Atypical hemolytic uremic syndrome (aHUS) is a rare, life-threatening thrombotic microangiopathy caused by dysregulated complement activation, leading to hemolysis, thrombocytopenia, and renal failure. Without timely treatment, it carries high morbidity, mortality, and risk of end-stage kidney disease. Eculizumab, a monoclonal antibody against complement C5, has transformed management by preventing complement-mediated damage, improving hematologic and renal outcomes, and reducing recurrence, including post-transplant. However, uncertainties remain about long-term efficacy, optimal treatment duration, and safety, warranting comprehensive evidence synthesis.

To systematically review and synthesize evidence on the clinical outcomes of eculizumab in patients with atypical hemolytic uremic syndrome (aHUS) and related thrombotic microangiopathies, focusing on its effects on renal function, hematologic parameters, recurrence and rejection rates post- transplant, outcomes in specific patient populations, and safety profile.

A systematic review was conducted in accordance with PRISMA guidelines. PubMed was searched for studies published between 2017 and 2025 using terms related to eculizumab, atypical hemolytic uremic syndrome, and clinical outcomes, including systematic reviews and meta-analyses. After removing duplicates, studies were screened by title, abstract, and full text. Nine articles met the eligibility criteria and were included in the qualitative synthesis.
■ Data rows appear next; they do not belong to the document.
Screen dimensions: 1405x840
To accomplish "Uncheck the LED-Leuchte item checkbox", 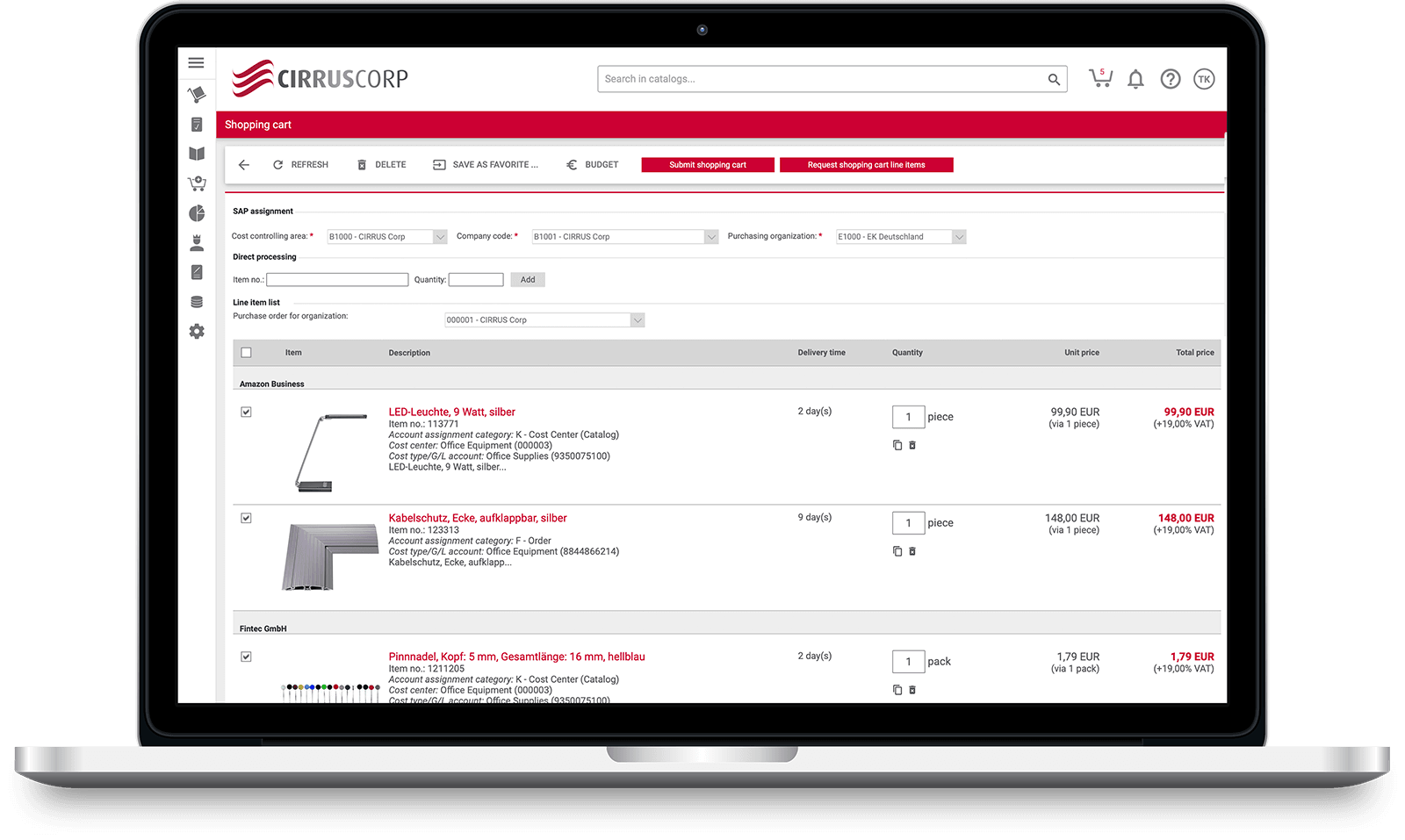I will [x=246, y=412].
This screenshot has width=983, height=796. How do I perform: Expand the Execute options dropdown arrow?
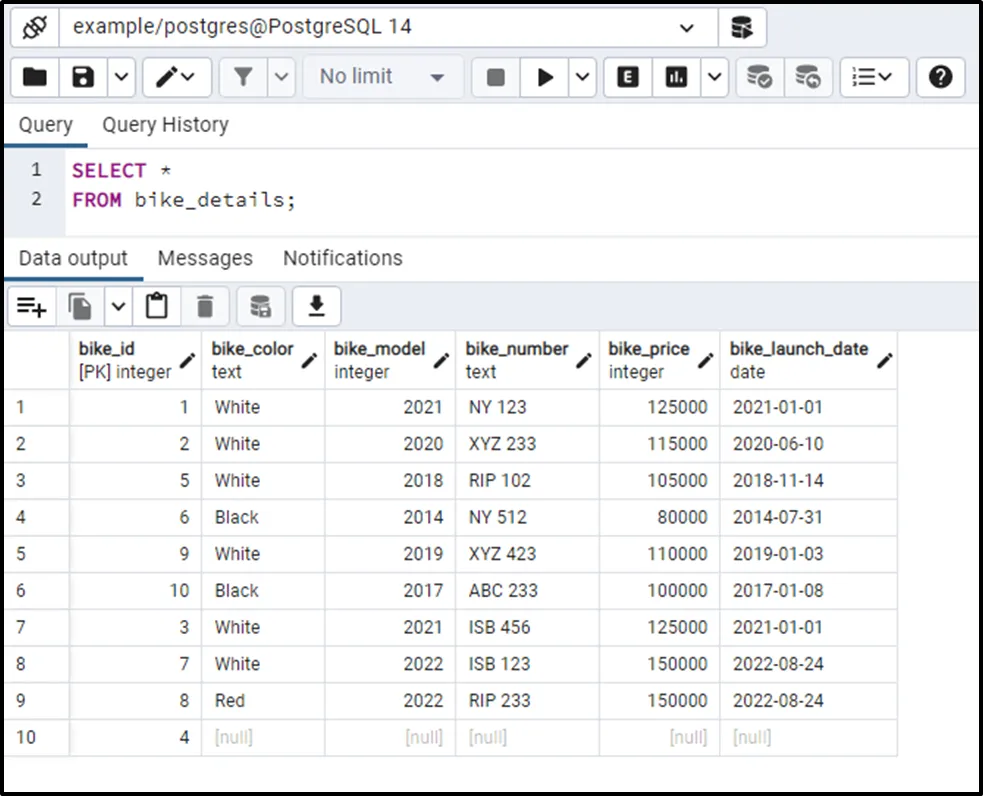[x=583, y=77]
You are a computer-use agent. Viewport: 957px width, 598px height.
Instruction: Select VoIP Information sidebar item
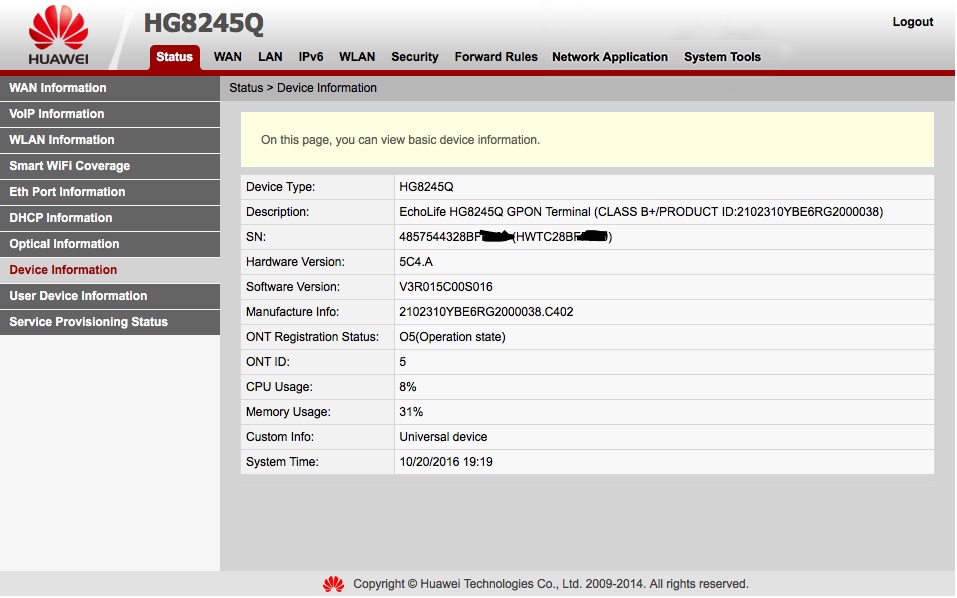click(57, 114)
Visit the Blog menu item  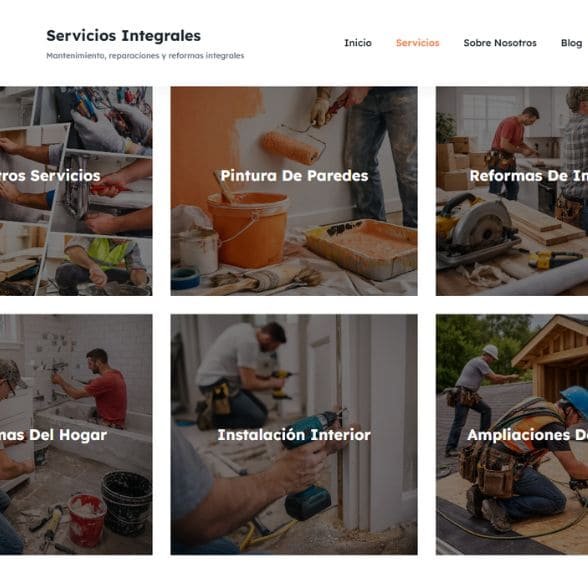click(572, 43)
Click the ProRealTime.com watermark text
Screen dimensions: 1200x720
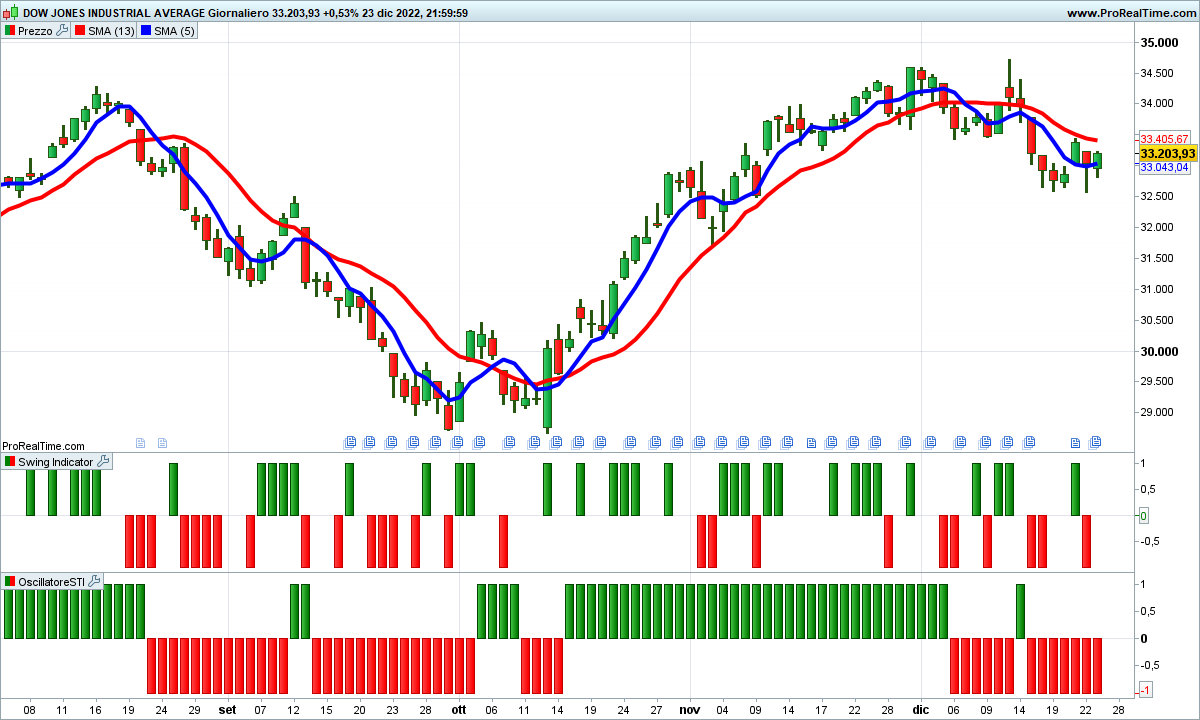(44, 446)
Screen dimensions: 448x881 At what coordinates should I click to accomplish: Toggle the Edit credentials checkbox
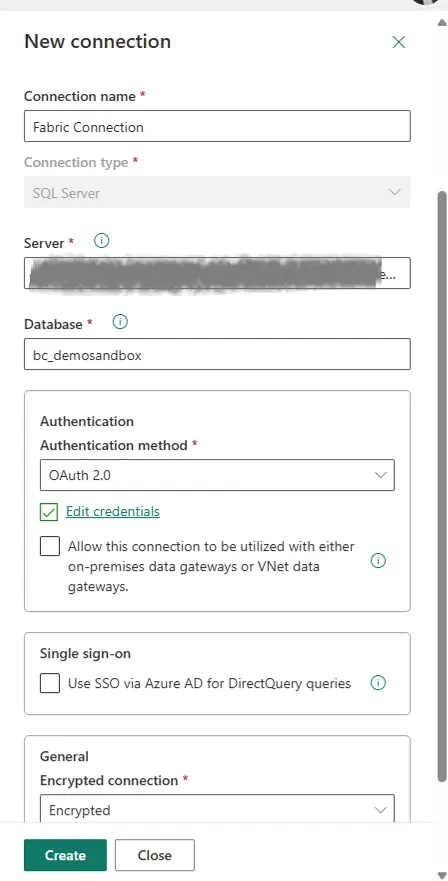point(49,512)
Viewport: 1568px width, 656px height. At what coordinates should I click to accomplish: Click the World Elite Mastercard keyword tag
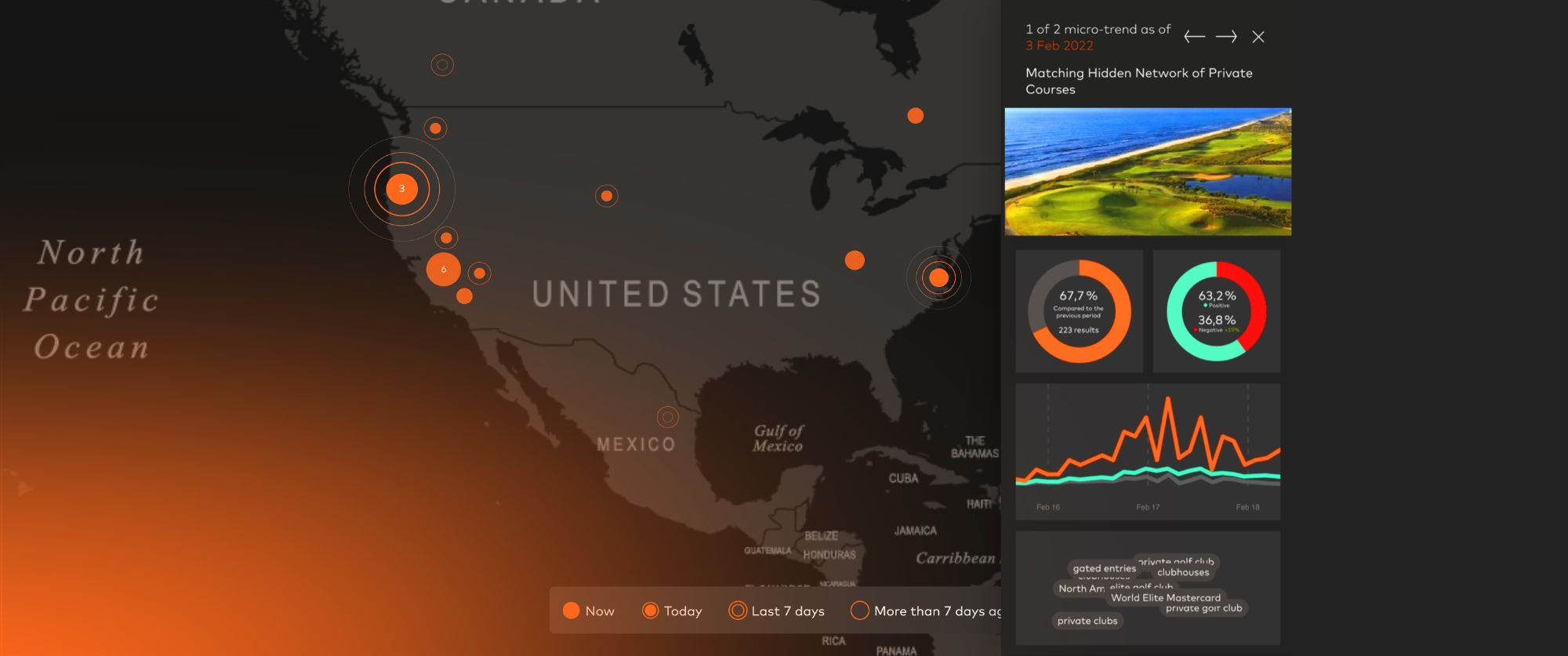[x=1165, y=597]
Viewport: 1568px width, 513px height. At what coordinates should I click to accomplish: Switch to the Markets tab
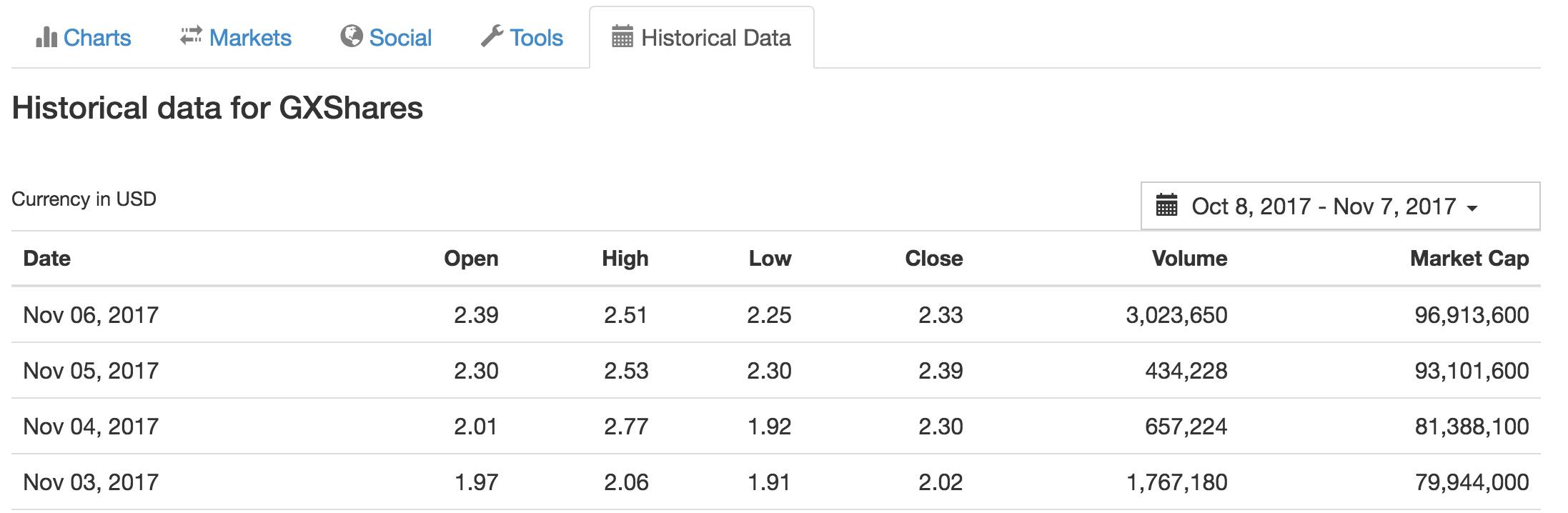pos(250,37)
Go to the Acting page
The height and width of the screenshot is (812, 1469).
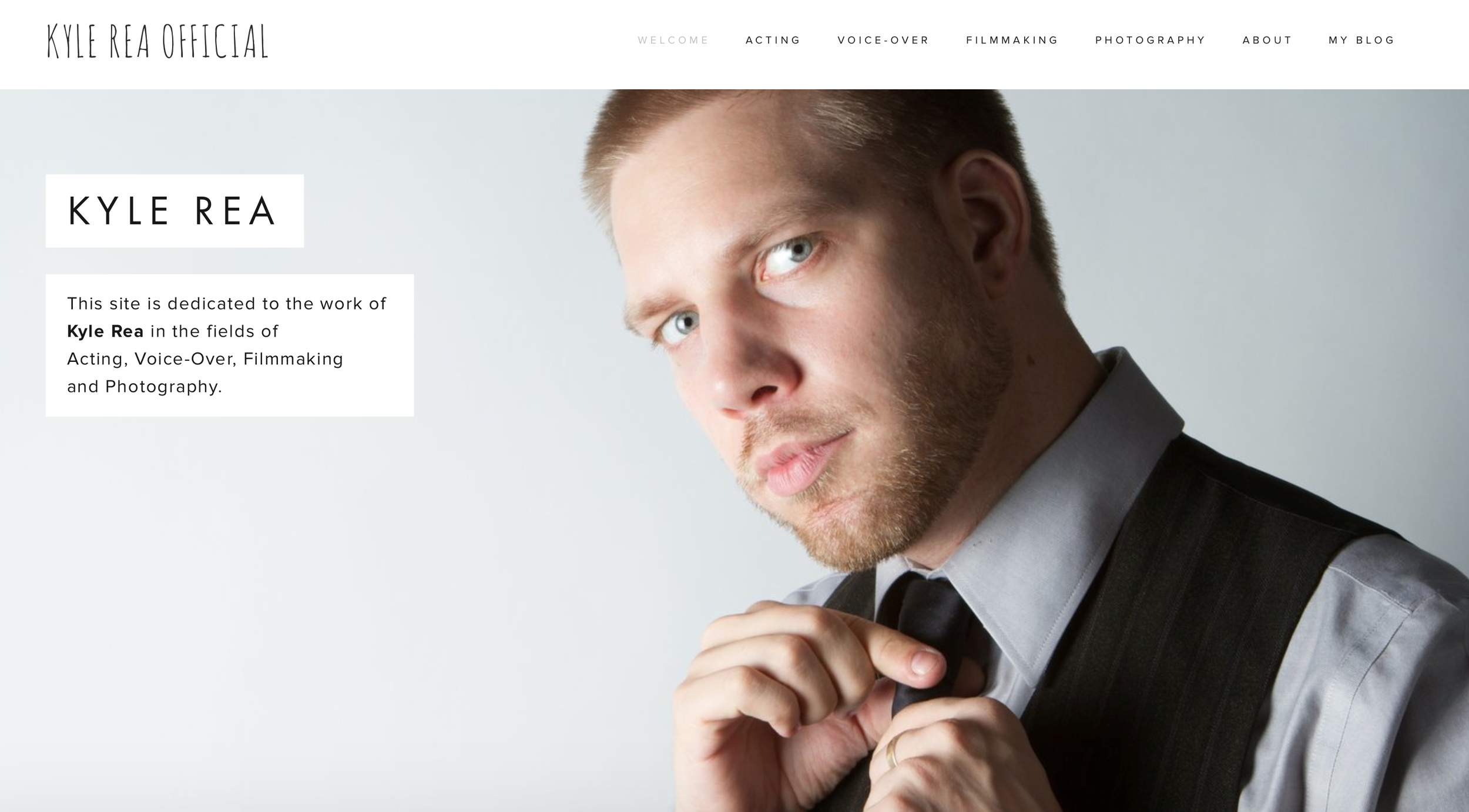point(773,41)
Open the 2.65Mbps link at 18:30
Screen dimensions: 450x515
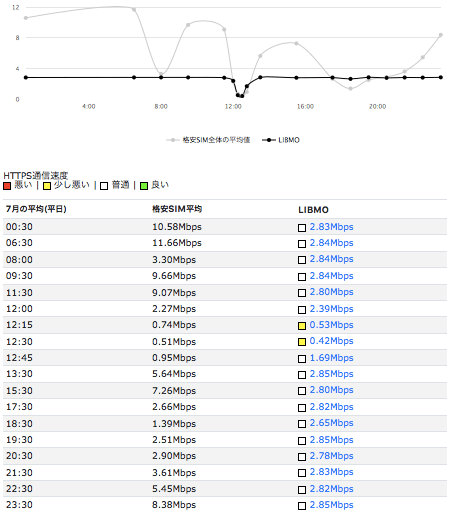pyautogui.click(x=331, y=423)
Across systematic reviews, eculizumab, a C5 inhibitor, demonstrated consistently favorable outcomes in atypical hemolytic uremic syndrome (aHUS) and related thrombotic microangiopathies (TMA). In a Cochrane review (n = 137), no deaths occurred after 26 weeks of therapy. Renal function improved significantly, including in post-transplant patients, with higher GFR (+59.57 mL/min), lower serum creatinine (–126.93 µmol/L), and markedly reduced dialysis needs (OR = 0.13); similar stabilization or recovery was observed in drug-associated TMA cases. Hematologic recovery was robust, with complete TMA response in 60–65% at follow-up, platelet count increases (+163.42 × 10^9/L), and LDH reduction (–336.61 U/L). In post-transplant settings, recurrence (OR = 0.05) and rejection (OR = 0.09) risks were substantially reduced. Pediatric data (n = 940; 682 on eculizumab) showed improvement in most cases and 1.6% mortality. Pregnancy-associated aHUS remission rates were higher with treatment (88% vs 57%), and 93% of SLE-associated TMA patients improved, with nearly half discontinuing therapy without relapse. Serious adverse events occurred in 42%, including rare meningococcal infections. Overall, eculizumab yields significant renal and hematologic benefits, lowers recurrence and rejection post-transplant, and is effective across diverse patient groups, though vigilance for adverse events remains essential. Eculizumab is a highly effective therapy for aHUS, producing significant improvements in renal function, hematologic parameters, and reducing dialysis needs. It lowers recurrence and rejection rates post-transplant and demonstrates efficacy across pediatric, pregnancy-associated, and autoimmune-related TMAs. While serious adverse events, including rare meningococcal infections, can occur, the overall benefits in survival, remission, and organ recovery strongly support its use, with further studies needed to optimize long-term management.